**Excerpt provided:**
.....

Israel’s Supreme Court, acts as “Supreme Law Giver,” with its relentless creep of increasing powers that erode the very fabric of society by overriding the democratically elected legislature, usurping powers that were neither granted, envisaged nor approved by the democratically elected legislative body. Where are the “checks and balances” that should exist between the judiciary, legislative and executive bodies when the final arbiters are the Judges who can nullify the other branches of government?

In this sense Judicial activism becomes a means to promote socio-political and economic objectives to rearrange the social order of the day. This clearly could well precipitate and become a devastatingly divisive development within Israeli society. 

The Supreme Court is on many occasions the embodiment of judicial autocracy in our everyday lives and if left unchallenged could endanger everyone’s liberty and freedom. Accordingly the question that must be asked is, in order to restore credibility and confidence in the highest court in the land, the process of appointing Supreme Court Justices has to be reformed. The justice’s nepotism that is reflected in their veto powers over candidates to Supreme Court is an unacceptable practice and unquestionably undemocratic.

.....

**Data lines:**

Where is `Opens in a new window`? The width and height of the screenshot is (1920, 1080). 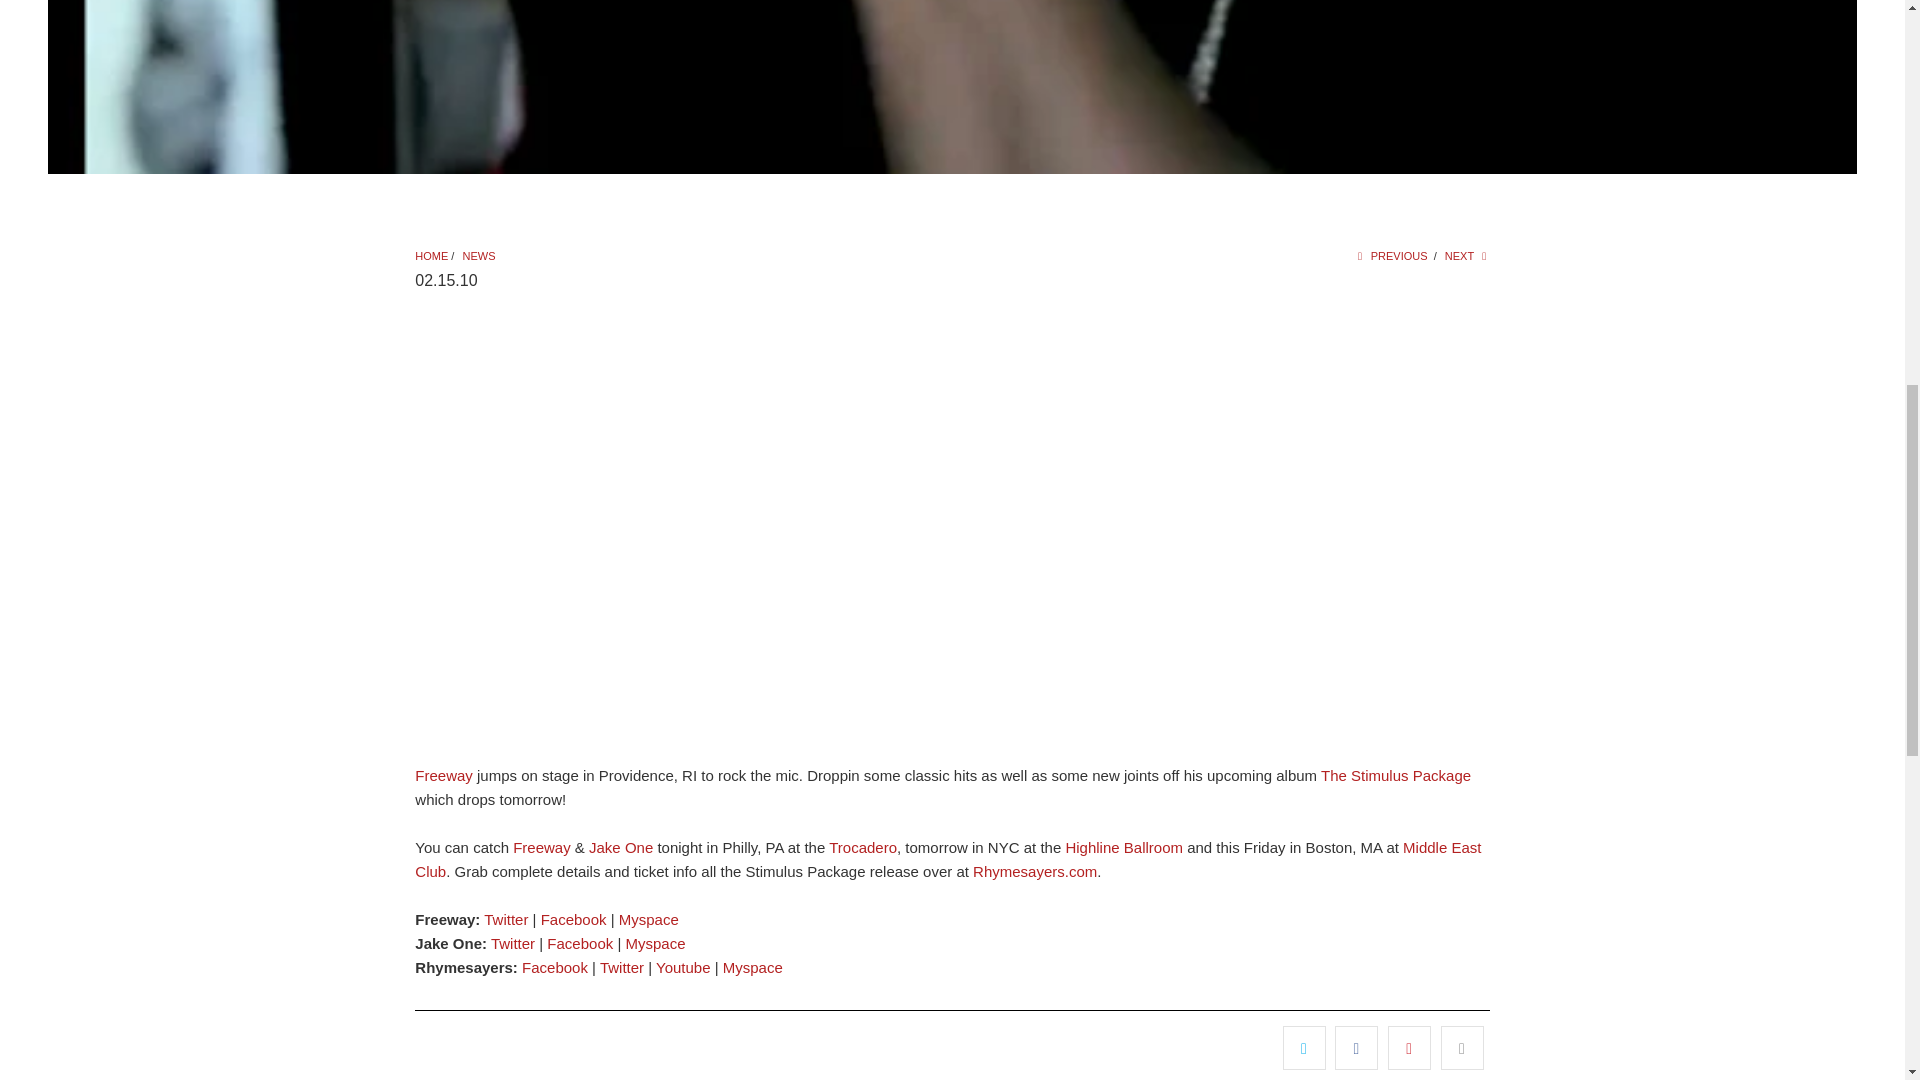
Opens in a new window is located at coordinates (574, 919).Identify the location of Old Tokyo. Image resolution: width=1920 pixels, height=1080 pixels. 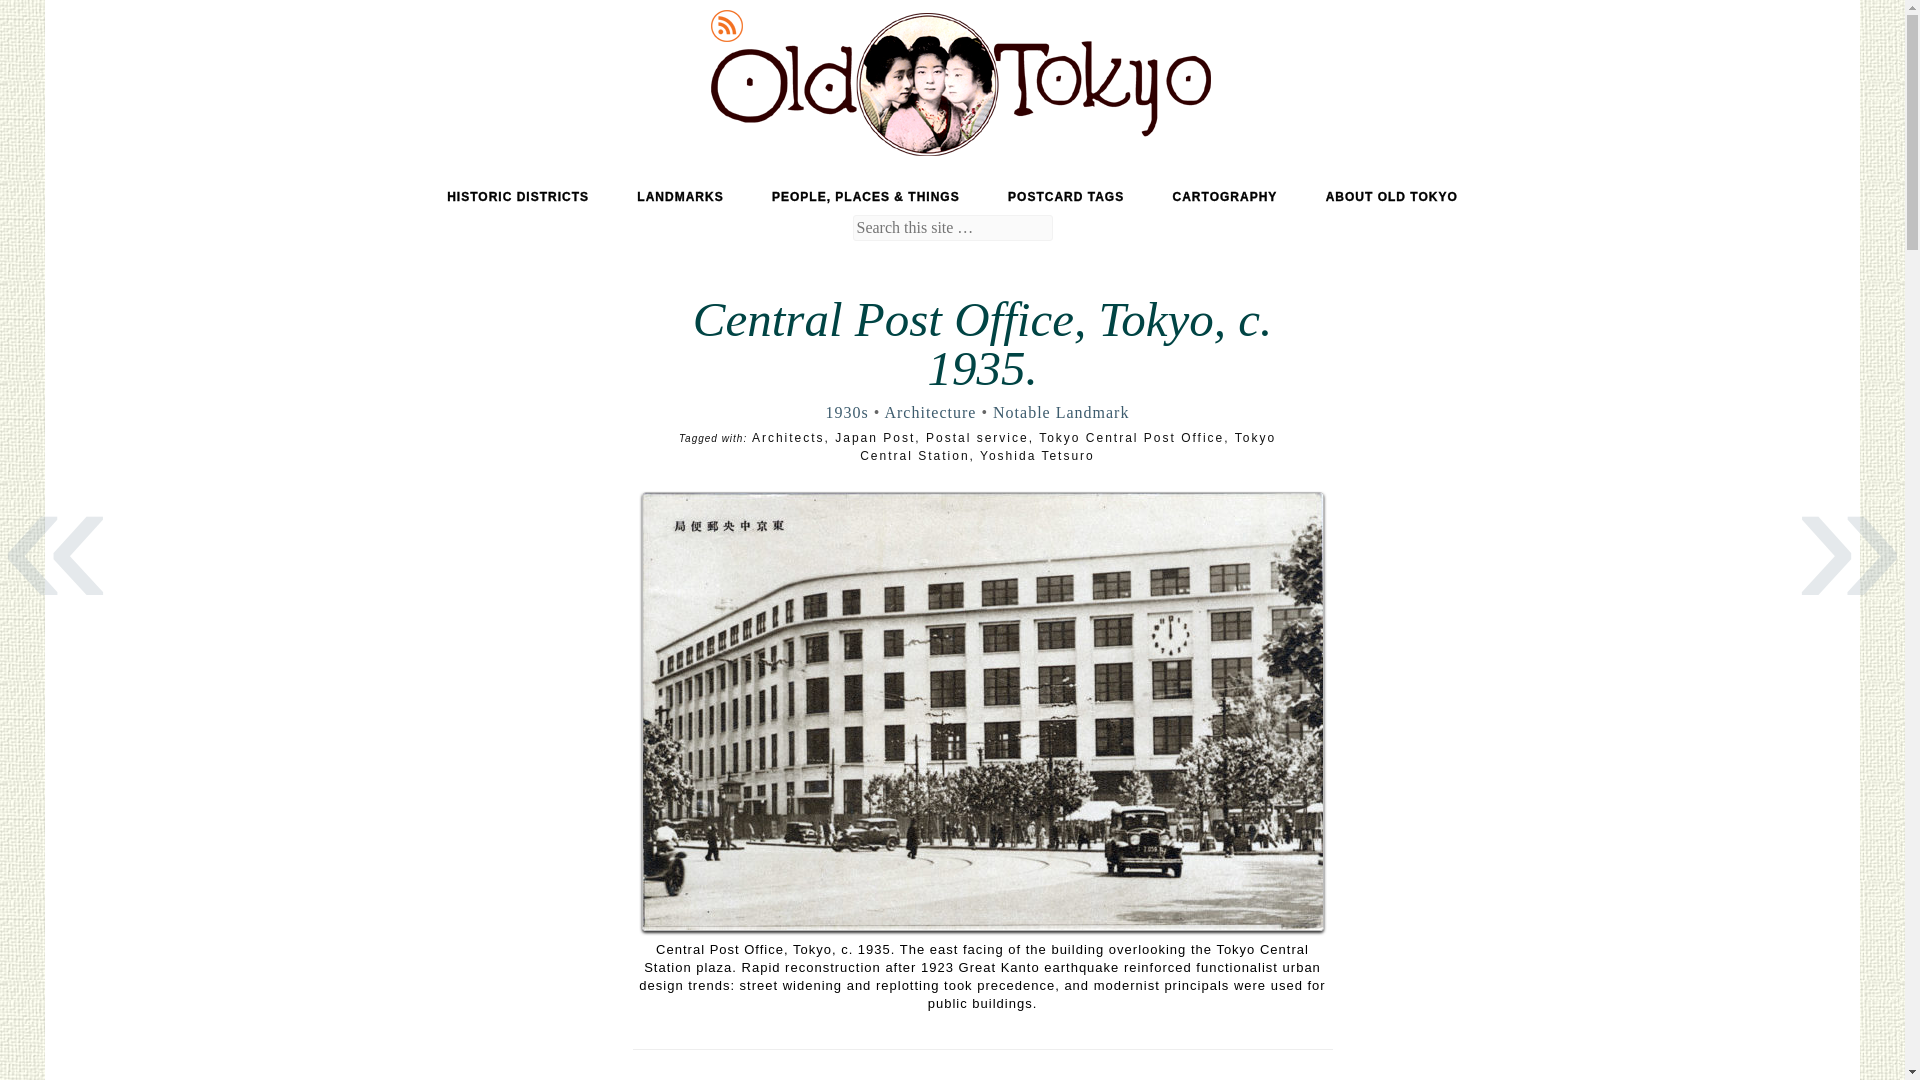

.....

**Instructions to follow:**
Quote the entire passage about Israel's Supreme Court word for word. The lines have no connection to the passage about Israel's Supreme Court.

**Answer to the exercise:**
Israel’s Supreme Court, acts as “Supreme Law Giver,” with its relentless creep of increasing powers that erode the very fabric of society by overriding the democratically elected legislature, usurping powers that were neither granted, envisaged nor approved by the democratically elected legislative body. Where are the “checks and balances” that should exist between the judiciary, legislative and executive bodies when the final arbiters are the Judges who can nullify the other branches of government?

In this sense Judicial activism becomes a means to promote socio-political and economic objectives to rearrange the social order of the day. This clearly could well precipitate and become a devastatingly divisive development within Israeli society. 

The Supreme Court is on many occasions the embodiment of judicial autocracy in our everyday lives and if left unchallenged could endanger everyone’s liberty and freedom. Accordingly the question that must be asked is, in order to restore credibility and confidence in the highest court in the land, the process of appointing Supreme Court Justices has to be reformed. The justice’s nepotism that is reflected in their veto powers over candidates to Supreme Court is an unacceptable practice and unquestionably undemocratic.